Speaker
Description
Introduction
Since the beginning of proton radiotherapy in Krakow, skull base tumors are the main sites treated here. Due to the need to deliver a high dose of ionizing radiation (70-74Gy RBE) and the close presence of critical structures, such brainstem, optic chiasm, optic nerves, the use of a proton beam creates better opportunities for dose escalation to the target volume compared to photon radiotherapy. The problem when planning such treatment is the presence of metal stabilizers in about 40% of patients, which increase the uncertainty of the planned dose deposition.
Material and methods
Acquisitions of CT layers necessary for treatment planning were performed on the Siemens Somatom Definition AS apparatus using the iMAR, an optimized iterative algorithm for reducing metal artifacts.
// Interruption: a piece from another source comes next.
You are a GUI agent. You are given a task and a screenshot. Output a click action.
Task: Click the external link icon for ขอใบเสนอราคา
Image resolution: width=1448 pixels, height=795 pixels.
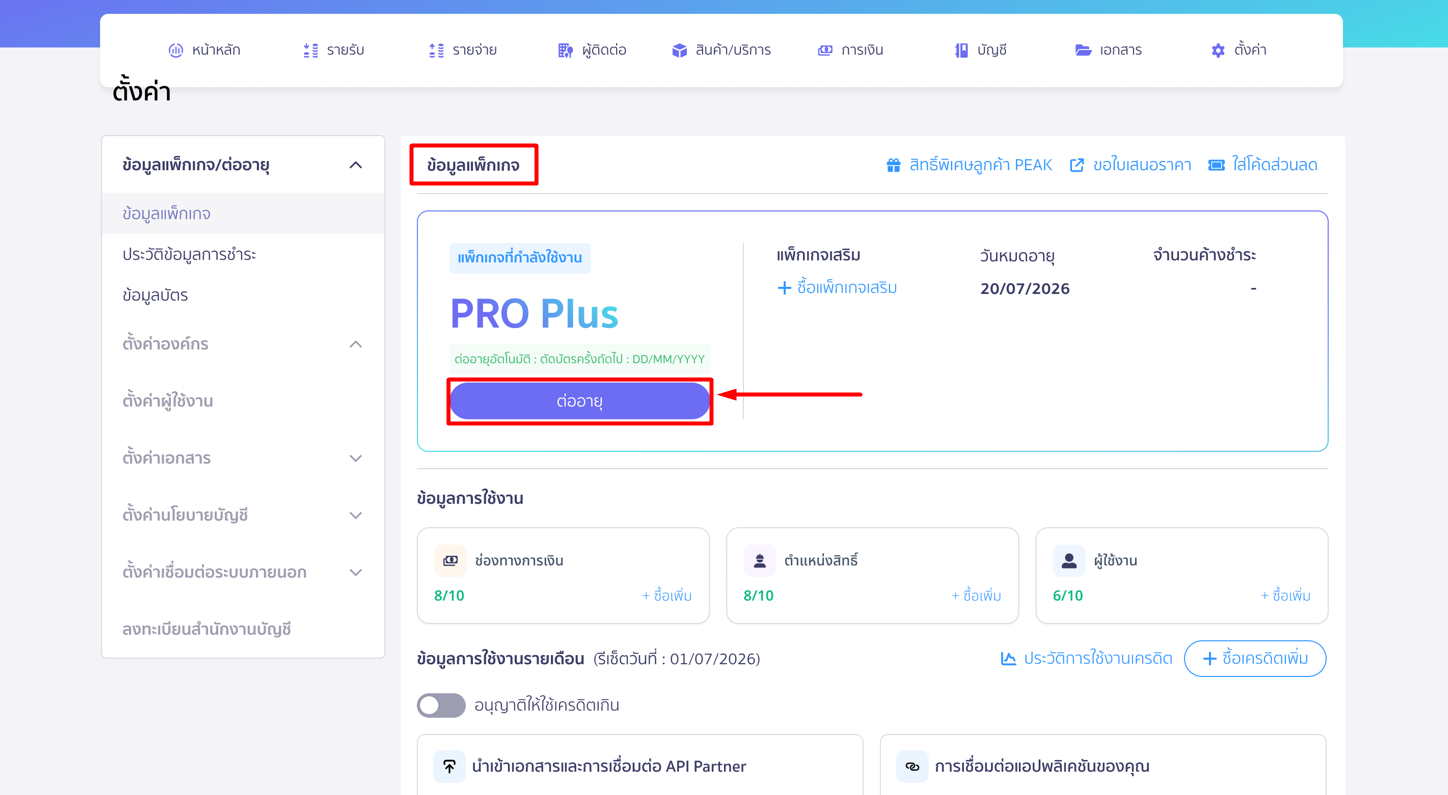pyautogui.click(x=1076, y=165)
Then, a dedicated calibration curve for the Varian Eclipse treatment planning system (HU vs. RSP) was prepared. For each patient with a stabilizer, computed tomography was additionally reconstructed in the extended HU scale to transfer the necessary information about the implant density for treatment planning algorithm. Treatment plans were also based on individually defined structures - so-called target per field (volume to be irradiated from a given therapeutic field - beam) in order to avoid fragmented areas of artifacts reconstructed in an unacceptable way. The geometry of the beams was also optimized in relation to the metal element and critical organs.
Results and conclusions
The presented procedure allowed for the safe proton radiotherapy treatment using scanning beam in over 50 patients with metallic stabilizers, which was additionally confirmed by Monte Carlo simulations with the FRED tool (Fast paRticle thErapy Dose evaluator).